Quick Comparison: All 9 Routes
| Route | Time to Market | Capital Required | Control Level | Best For |
|---|---|---|---|---|
| Direct PSP Licence | 6–12 months | High (KES 50M+ core capital) | Full | Scale players, proven models |
| CMA Sandbox | 3–6 months | Medium | Moderate (with limits) | Securities-adjacent fintechs |
| PSP Partnership | 1–3 months | Low-Medium | Shared | Foreign entrants, MVPs |
| Joint Venture | 3–6 months | Medium | Shared (negotiated) | Strategic market entry |
| Whitelabel/TSP | 1–2 months | Low | Low (you're invisible) | Tech vendors, infrastructure |
| Cross-Border | 2–4 months | Medium | Moderate | Remittance, global fintechs |
| Agent Model | 1–2 months | Very Low | Low | Distribution-first models |
| Innovation Lab | 1–2 months (to enter) | Low | Low (temporary) | Early-stage, testing phase |
| SPV Structure | 3–6 months | Medium-High | High (for asset) | Tokenization, securitisation |
How to Choose Your Route
I've walked enough fintechs through this to know the decision framework. Here's how to think about it:
If you have time but limited capital
Start with the CMA Sandbox or NSE Innovation Lab. Build proof points, then graduate to a full licence or negotiate from a position of strength.
If you have capital and want maximum control
Go for the Direct PSP Licence. It's the longest and most expensive route, but it gives you an asset that increases in value as the market consolidates.
If you're foreign and need speed
PSP Partnership or JV. Most successful foreign fintechs in Kenya (Chipper Cash, Eversend, others) used partnerships with local banks or PSPs before applying for their own licences.
If you're a tech platform, not a financial services brand
Whitelabel / TSP route. Let someone else hold the licence and the regulatory risk. Focus on building the best technology.
If you're building something genuinely new
Sandbox first. Regulators are more open to innovation when they can watch it closely. The sandbox gives you that channel and builds trust before you ask for a full licence.
FAQ
How long does a CBK PSP licence take?
6–12 months from a complete application. Incomplete applications get sent back, which resets the clock. Get the application right the first time.
Can a foreign company hold a PSP licence in Kenya?
Yes. The CBK doesn't restrict foreign ownership of PSPs. But directors and significant shareholders must pass fit-and-proper tests, and having local directors strengthens the application.
What's the difference between CBK and CMA licensing?
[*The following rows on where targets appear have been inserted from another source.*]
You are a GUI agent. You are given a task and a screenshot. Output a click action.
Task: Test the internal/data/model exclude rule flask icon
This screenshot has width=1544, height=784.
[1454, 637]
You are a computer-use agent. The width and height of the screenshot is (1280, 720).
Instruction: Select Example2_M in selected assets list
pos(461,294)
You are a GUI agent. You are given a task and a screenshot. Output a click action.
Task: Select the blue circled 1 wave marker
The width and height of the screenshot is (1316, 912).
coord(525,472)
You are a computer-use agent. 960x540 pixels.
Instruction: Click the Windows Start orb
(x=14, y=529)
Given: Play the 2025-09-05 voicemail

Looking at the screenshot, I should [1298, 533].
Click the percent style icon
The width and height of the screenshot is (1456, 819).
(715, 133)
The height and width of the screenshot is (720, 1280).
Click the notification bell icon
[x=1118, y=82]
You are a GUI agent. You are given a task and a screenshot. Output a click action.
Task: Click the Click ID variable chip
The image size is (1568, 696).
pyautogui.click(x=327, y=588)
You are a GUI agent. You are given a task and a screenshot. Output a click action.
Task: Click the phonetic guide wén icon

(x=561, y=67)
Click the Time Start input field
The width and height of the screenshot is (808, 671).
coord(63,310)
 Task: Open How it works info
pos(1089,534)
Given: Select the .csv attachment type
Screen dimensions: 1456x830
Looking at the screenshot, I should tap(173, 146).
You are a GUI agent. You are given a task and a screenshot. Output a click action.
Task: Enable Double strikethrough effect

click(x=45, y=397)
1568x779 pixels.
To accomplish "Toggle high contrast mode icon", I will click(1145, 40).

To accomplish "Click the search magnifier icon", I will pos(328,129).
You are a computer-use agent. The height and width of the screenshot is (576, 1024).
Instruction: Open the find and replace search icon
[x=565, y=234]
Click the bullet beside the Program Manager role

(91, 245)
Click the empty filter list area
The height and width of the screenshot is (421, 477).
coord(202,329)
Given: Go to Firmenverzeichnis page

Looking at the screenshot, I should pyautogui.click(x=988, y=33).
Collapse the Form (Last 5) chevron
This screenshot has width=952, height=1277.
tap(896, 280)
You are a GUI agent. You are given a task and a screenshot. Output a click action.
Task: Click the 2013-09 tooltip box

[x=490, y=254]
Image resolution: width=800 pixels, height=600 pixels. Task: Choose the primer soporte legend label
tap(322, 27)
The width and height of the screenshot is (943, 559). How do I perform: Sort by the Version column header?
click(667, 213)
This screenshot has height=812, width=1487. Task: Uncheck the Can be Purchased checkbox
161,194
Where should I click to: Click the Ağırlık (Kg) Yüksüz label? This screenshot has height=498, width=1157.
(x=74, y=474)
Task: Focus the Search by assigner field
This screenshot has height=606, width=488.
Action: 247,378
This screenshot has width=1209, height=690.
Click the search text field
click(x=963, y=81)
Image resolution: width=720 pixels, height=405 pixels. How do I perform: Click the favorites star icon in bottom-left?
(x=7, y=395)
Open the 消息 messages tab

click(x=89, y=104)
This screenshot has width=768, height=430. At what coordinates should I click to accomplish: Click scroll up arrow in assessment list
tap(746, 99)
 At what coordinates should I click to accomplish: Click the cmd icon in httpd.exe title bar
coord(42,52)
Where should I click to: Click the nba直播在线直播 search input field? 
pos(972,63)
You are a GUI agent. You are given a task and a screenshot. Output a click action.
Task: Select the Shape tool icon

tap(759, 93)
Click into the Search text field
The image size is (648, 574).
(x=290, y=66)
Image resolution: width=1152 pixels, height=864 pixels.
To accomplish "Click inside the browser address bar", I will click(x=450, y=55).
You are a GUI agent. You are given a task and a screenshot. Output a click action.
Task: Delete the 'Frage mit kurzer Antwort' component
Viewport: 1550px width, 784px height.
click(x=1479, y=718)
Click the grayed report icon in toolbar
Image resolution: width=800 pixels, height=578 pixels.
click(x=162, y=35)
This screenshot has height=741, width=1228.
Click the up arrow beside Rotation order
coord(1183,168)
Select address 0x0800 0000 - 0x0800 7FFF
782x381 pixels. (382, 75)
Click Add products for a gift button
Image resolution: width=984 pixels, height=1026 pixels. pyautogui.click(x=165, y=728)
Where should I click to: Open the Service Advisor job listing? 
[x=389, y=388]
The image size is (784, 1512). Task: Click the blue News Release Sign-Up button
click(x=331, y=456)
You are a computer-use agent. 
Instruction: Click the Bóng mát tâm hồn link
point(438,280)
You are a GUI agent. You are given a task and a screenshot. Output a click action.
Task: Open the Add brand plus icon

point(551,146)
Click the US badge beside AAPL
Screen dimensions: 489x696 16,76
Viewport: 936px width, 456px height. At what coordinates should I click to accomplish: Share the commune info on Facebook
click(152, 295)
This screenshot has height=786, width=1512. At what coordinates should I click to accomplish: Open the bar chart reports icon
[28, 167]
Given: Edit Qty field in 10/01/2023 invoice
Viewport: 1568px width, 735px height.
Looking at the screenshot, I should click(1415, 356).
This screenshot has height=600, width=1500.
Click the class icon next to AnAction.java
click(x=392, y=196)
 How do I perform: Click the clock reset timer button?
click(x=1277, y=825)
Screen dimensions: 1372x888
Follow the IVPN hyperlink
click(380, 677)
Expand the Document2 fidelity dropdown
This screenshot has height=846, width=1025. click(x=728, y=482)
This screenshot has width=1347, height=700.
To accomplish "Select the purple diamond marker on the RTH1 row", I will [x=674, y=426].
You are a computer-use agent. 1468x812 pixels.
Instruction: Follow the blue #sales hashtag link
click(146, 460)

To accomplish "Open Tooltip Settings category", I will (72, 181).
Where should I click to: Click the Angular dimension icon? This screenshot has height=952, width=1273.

CBK regulates payment services — moving money. CMA regulates securities and investments — capital markets activity. If your product does both (e.g., a payments app with an investment feature), you may need both. That's where the sandbox or hybrid authorisation becomes useful.
Can I operate while my application is pending?
No. Operating a payment service without a licence is an offence under the National Payment System Act. The CBK has issued public warnings and taken enforcement action against unlicensed operators.
What happens if my application is rejected?
You can reapply, but address the specific reasons for rejection. The CBK provides feedback. A lawyer who understands their concerns can help restructure and resubmit.
Is whitelabelling risk-free?
No. If you're the effective controller of the service, the CBK may still regulate you. Structure the arrangement so the licenced entity genuinely manages the customer relationship, compliance, and risk.
Does Kenya recognise EU or US fintech licences?
No automatic recognition. But a strong licence from a reputable jurisdiction (UK FCA, US state money transmission licences, Singapore MAS) strengthens your CBK application and may speed up the fit-and-proper assessment.
There is no single "best" route into Kenya's payment services market. The founders who win are the ones who pick the structure that matches their stage, resources, and ambition — and who get the legal architecture right from day one.
I've seen brilliant fintechs stall for 18 months because they chose the wrong entry route. I've seen others go live in 6 weeks with a well-negotiated partnership. The difference isn't luck — it's strategic legal planning.
Pick your route. Build it properly. Execute fast.